I think I looked a little ill.  I certainly felt faint.

He laughed.  “Anyway, this is a thing fair Thomas can do no more for us.  You know the eight corners of Monaco.  Travel them not deosil, but widdershins.  Remember it by knowing I’d kick you in the shins if you went the wrong way.  Fall under the bridge of trees, and you shall be in the smaller realms.   And do it after dark – you don’t want to bring sunshine in where it isn’t wanted, got it?” 

I nodded.

“Good.”  He paused.  “Oh,” he said, and started digging through his pockets.  He came out with a small flat stone.  “This is for you as token of our good will.”

“Isn’t this one of those times where if I’m smart I don’t take your gifts?” I asked.

He shrugged.  “It’s up to you, wizzy McWiz.  If you don’t want it, I’ll keep it, I guess.”

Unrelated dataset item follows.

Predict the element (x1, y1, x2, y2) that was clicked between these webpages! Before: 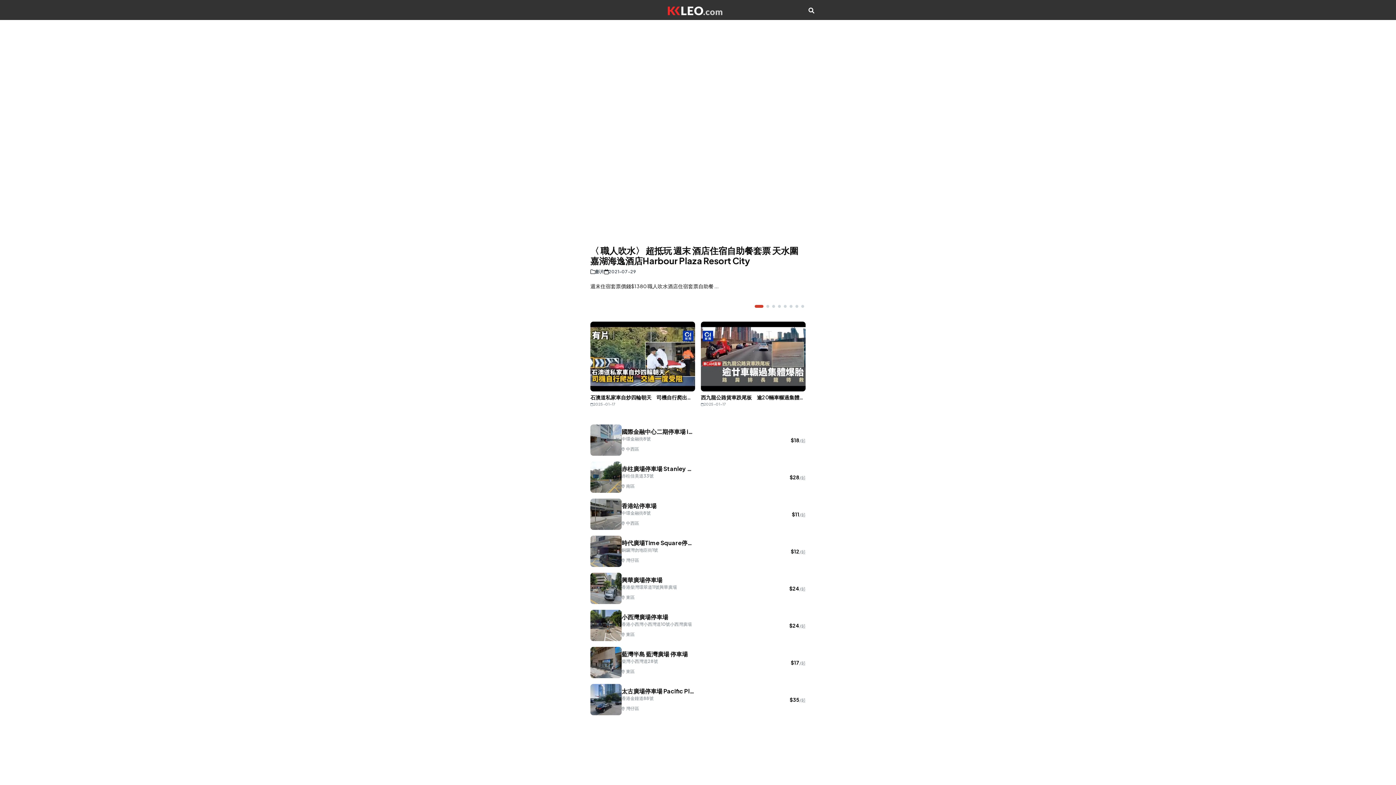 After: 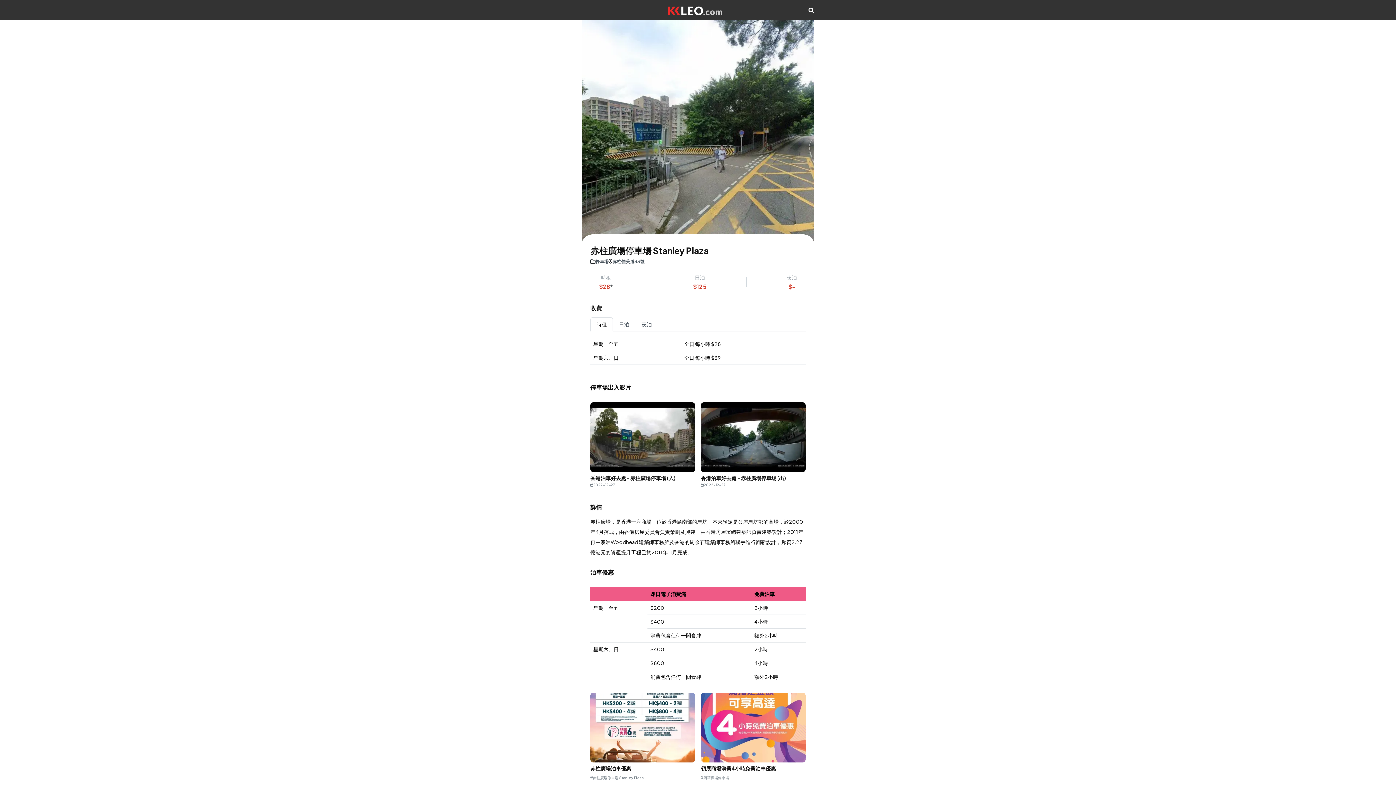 Action: label: 赤柱廣場停車場 Stanley Plaza
赤柱佳美道33號

南區

$28/起 bbox: (590, 444, 805, 475)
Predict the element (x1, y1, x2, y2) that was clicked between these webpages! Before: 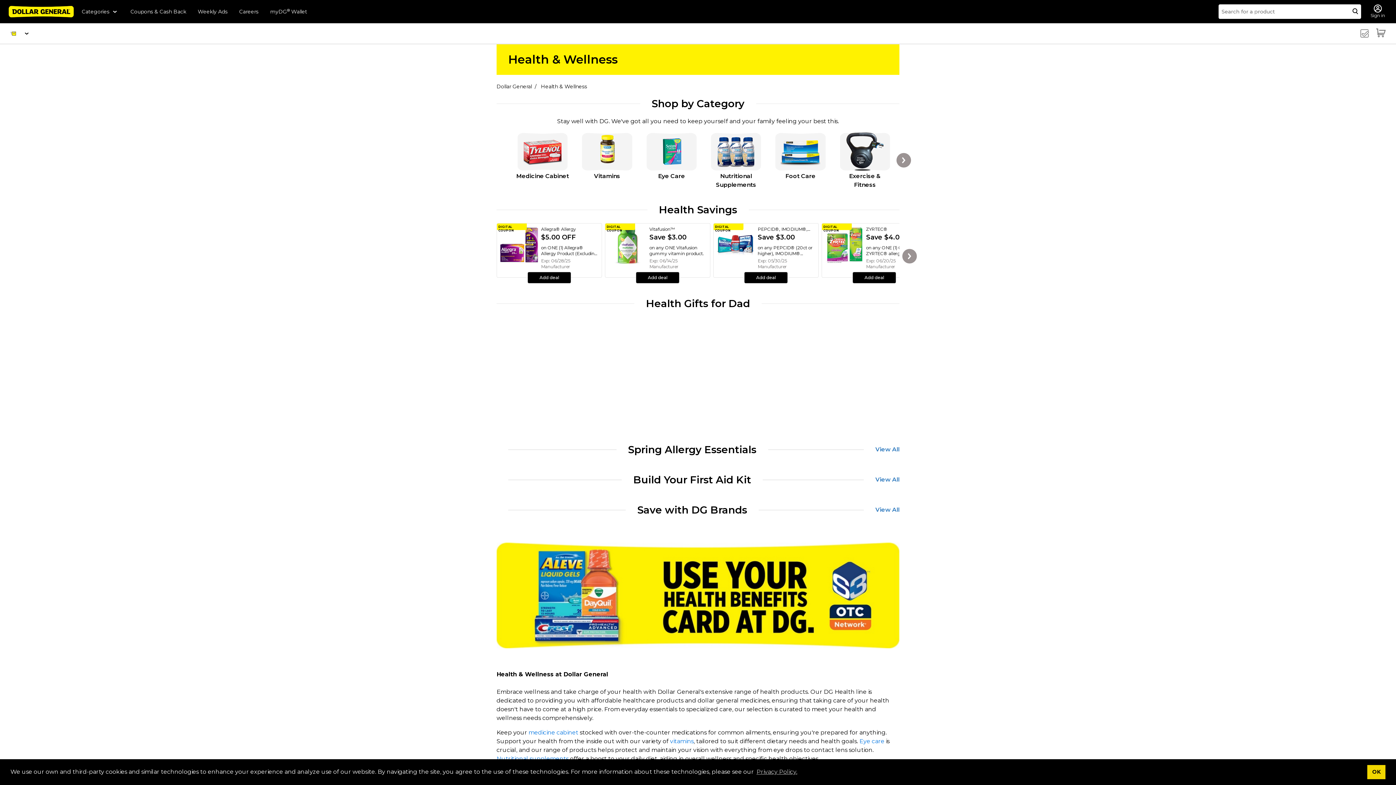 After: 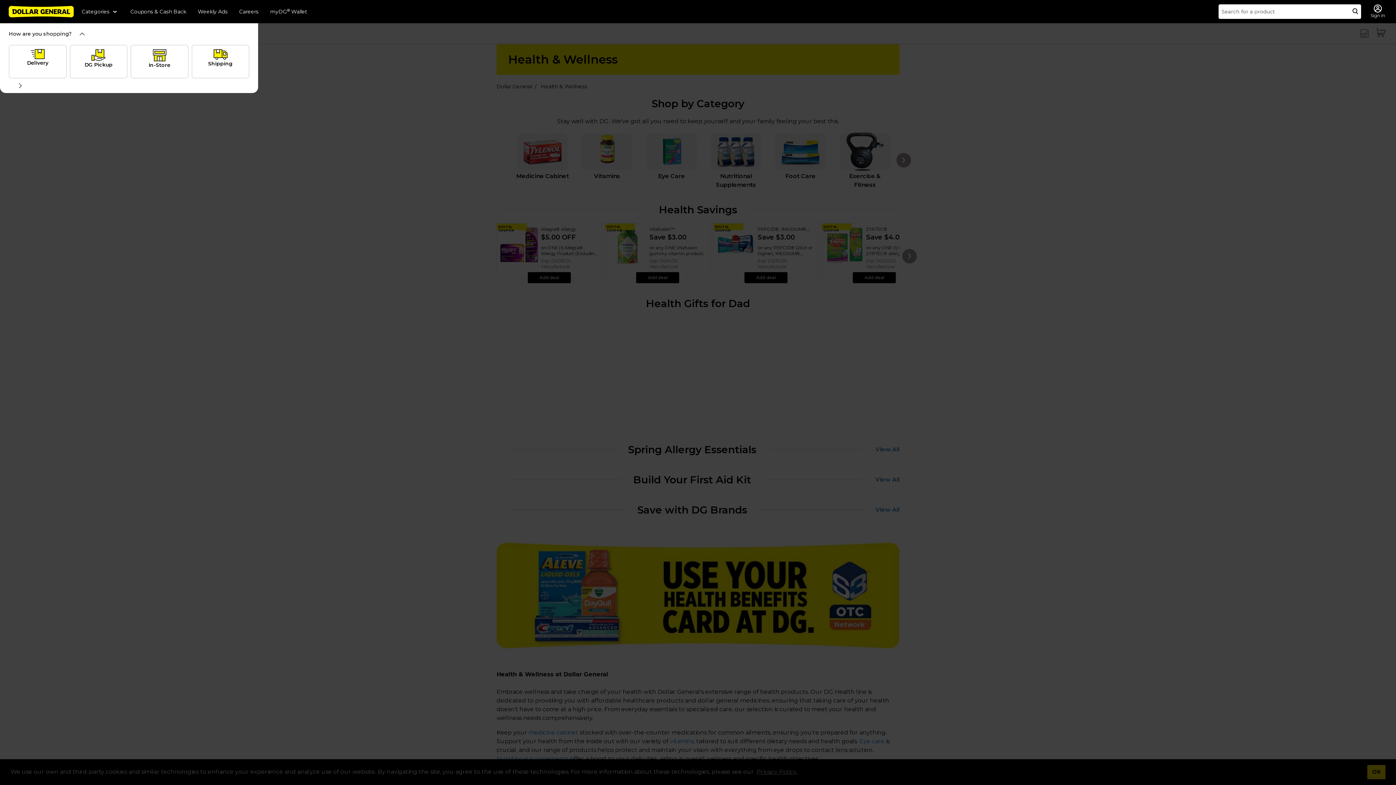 Action: bbox: (10, 23, 28, 43) label: Order type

“Hey, I never said I was smart,” I said, taking it from his hand.  It was surprisingly cool to the touch, and just small enough across my palm that I could gently bend my fingers around it. 

He nodded.  “Good choice.  Hopefully Thomas was as true as he claimed.  For your sake.”  He looked at me for a moment.  “Before the solstice.  I’ve got some vacation time banked.”  He shifted again and I could feel the stairs tilt.

I nodded again, somewhat bemused.

“They’ll send another messenger,” he said, almost as if it were a warning.  “That dandelion fluff-head Peredur is too interested in our business.  Ah well.  I’m off.  Gotta catch my bus.”  He smiled and jumped over the steps and onto the concrete, cracking it in a couple of places.  “Oops,” I heard him say as he sauntered into the distance.

I closed the door behind him.  You know, if I posted on the Internet that I had just been visited by a troll, they’d get it all wrong.  I think.